# tanning supplies



## bigslick (Oct 3, 2003)

Hi I searched the site first and couldn't find anything so I figured I would post.
I have a few deer hides I want to tan. Last year I tried it and had poor results, I tried fleshing with a knife I had and kept cutting through. I have it salted in the garage (i never tanned it), I am sure it is garbage now, but it doesn't stink so I left it hang.
My questions is this, is there any store in SE Mi where I can buy a fleshing knife and tanning solution? Or is it all bought online. Aslo, can someone suggest a knife and what solution you have had work good?
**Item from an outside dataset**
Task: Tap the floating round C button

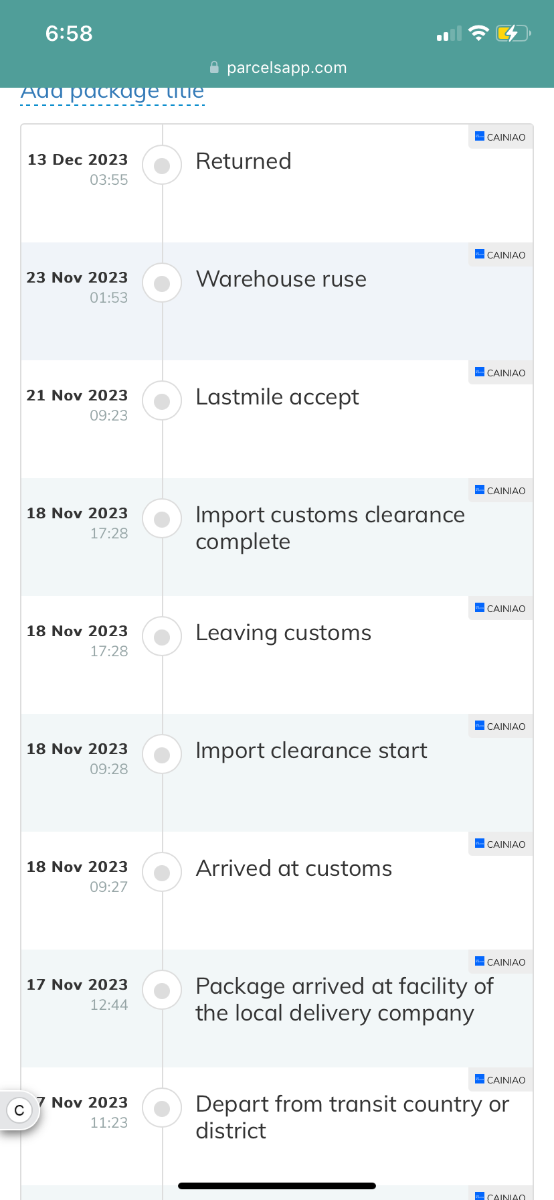Action: tap(18, 1110)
I would like to try hair on and just leather this year. Right now it is just deer, but I might try a squirrel or **** in the future. This is just tanning, not actually mounting, thanks.
Any help is appreciated.
Godspeed,
bigslick.


----------



## NSD (Jan 14, 2004)

http://reddevil.com/productDetail.cfm?id=2947_A1RT&c=mt&cat=33
Any hardware store!
Makes a great fleshing tool.
Gander Mountain has tanning kits. Price ranges from $10.00 - $50.00


----------



## bigslick (Oct 3, 2003)

Good idea, I will give that tool a try.
Thanks,
bigslick


----------



## target-panic (Jan 9, 2006)

You might also ask this question on the trapping forum. I'm sure they can help.


----------